Many adaptation measures are ‘no-regrets’ options, characterized by measures that would generate net social and/or economic benefits irrespective of whether or not climate change occurs. They generally have the double benefit of reducing short-term exposure to climate variability, as well as long-term vulnerability to climate change. Examples of water ‘no-regrets’ adaptation measures include increased efficiency in the use of water, the designation of flood hazards, and measures to reduce water demand and improve infiltration.
The variety of climate change repercussions call for highly diverse adaptation measures. Many of the changes expected will impact multiple components of the ecosystem. For example, increasing temperatures are linked to the invasion of exotic species that can disrupt biological systems and water chemistry. Temperature rise also corresponds to increasing incidents of algae and water level declines, both of which impact water quality and human health. Intense precipitation events allow for sometimes harmful runoff to enter the lakes, impacting fish and wildlife populations, causing beach closings, and exacerbating fish consumption with long term implications.
At present, most Great Lakes states and provinces have adopted climate action plans that provide Green House Gas (GHG) emission inventory data and make GHG emission reduction recommendations.
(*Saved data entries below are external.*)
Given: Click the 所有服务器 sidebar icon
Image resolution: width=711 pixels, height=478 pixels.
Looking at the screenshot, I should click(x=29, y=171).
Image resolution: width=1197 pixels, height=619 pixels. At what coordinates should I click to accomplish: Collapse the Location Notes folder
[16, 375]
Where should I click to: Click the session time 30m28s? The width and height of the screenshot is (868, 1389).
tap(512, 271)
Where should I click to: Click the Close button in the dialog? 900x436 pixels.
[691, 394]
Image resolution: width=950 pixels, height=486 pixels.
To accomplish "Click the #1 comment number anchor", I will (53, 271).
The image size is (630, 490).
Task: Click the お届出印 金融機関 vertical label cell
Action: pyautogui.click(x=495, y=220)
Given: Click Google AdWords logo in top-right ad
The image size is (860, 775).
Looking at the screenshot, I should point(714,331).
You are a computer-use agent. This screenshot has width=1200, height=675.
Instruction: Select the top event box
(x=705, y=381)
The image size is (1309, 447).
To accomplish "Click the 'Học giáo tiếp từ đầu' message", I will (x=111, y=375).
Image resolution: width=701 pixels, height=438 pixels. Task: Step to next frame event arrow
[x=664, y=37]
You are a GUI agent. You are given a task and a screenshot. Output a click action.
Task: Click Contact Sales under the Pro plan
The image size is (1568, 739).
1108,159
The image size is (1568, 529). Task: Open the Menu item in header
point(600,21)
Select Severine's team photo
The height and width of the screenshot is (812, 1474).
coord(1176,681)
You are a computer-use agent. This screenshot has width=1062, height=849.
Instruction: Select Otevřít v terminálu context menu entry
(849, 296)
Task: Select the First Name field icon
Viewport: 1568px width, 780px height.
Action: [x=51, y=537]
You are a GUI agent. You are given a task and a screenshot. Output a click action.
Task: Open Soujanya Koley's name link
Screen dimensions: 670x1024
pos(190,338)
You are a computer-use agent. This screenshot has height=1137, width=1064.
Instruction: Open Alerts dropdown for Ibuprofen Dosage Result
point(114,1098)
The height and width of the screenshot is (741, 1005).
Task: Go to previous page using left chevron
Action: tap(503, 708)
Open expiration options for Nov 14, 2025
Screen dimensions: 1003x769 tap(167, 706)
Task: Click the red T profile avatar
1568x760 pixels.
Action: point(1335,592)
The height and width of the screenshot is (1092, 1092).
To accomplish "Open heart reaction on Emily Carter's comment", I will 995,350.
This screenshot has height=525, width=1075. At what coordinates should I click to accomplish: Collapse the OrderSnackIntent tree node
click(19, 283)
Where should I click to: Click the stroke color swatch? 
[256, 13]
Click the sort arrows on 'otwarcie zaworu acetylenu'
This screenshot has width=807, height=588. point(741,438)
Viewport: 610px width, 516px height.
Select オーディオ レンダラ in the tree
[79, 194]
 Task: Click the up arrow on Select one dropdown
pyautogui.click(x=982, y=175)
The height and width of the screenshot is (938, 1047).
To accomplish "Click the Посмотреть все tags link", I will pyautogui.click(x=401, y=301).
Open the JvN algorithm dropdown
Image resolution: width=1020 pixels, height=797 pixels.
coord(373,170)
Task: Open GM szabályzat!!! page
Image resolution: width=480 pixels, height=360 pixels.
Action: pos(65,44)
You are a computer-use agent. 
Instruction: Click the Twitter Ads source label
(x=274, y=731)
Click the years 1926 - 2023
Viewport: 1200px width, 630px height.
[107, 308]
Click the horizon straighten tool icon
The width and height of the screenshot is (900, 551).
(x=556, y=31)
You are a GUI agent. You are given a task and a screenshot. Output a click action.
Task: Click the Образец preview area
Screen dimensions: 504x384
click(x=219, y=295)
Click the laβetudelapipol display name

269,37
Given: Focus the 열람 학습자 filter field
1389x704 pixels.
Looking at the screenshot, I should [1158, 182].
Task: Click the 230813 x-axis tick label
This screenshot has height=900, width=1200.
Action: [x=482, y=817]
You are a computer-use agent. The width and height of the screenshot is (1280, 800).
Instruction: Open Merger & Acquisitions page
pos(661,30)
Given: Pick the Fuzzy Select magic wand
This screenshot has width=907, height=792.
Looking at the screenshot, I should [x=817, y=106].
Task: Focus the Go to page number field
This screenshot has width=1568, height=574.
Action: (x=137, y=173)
There is a general emphasis on the environmental risks and the value of reducing GHG emissions, but very little attention has been given to adaptation. Where plans do exist, most of the focus has been placed on responses to changes in water availability and demand, and how to manage increased demand for water.
On a municipal level, the Great Lakes and St. Lawrence Cities-Initiative launched the Municipal Adaptation and Resiliency Service (MARS) in January 2014 for its member municipalities to help them accelerate and expand their adaptation activities. This initiative will provide a portal for municipal members to access climate and adaptation information and resources that will also serve as an interactive forum for information sharing.
In the Great Lakes region, there are many individuals, organizations, and agencies engaged in climate change adaptation efforts. Most efforts to date have focused on building the capacity of practitioners to understand what climate changes are taking place and develop coping strategies. However, there are fewer examples of adaptation being implemented in practice. A number of challenges explain why implementation is limited. These include:
- Lack of financial capacity and funding to support and sustain initiatives
- Lack of institutional capacity, including limited staff expertise in mitigation, adaptation planning and implementation
- Limited engineering and science support for technical modeling of climate projections and the uncertainty in results
- Complexities of multi-sector coordination and limited information sharing across agencies
- Lack of social and community involvement, including lack of public concern or confidence in climate science
- Limited political support of climate initiatives and lack of enforced policy
- Limited examples of precursor adaptive studies that have shown effective adaptation solutions
In order to promote and sustain future climate adaptation initiatives, it is important to engage the community in the importance of adaptation measures. In order to gain public favour, it will be necessary for practitioners to identify the most applicable data, models, and tools that can support adaptation efforts and make these actions tractable within a public forum.
Efforts to improve climate adaptation efforts must include improved collaborative efforts among agencies and sharing of information, including engaging in international efforts, improved capacity for technical analysis, and action based strategies that include monitoring, evaluation, and “reset”. In the end, all efforts of this nature will help make the Lakes Great.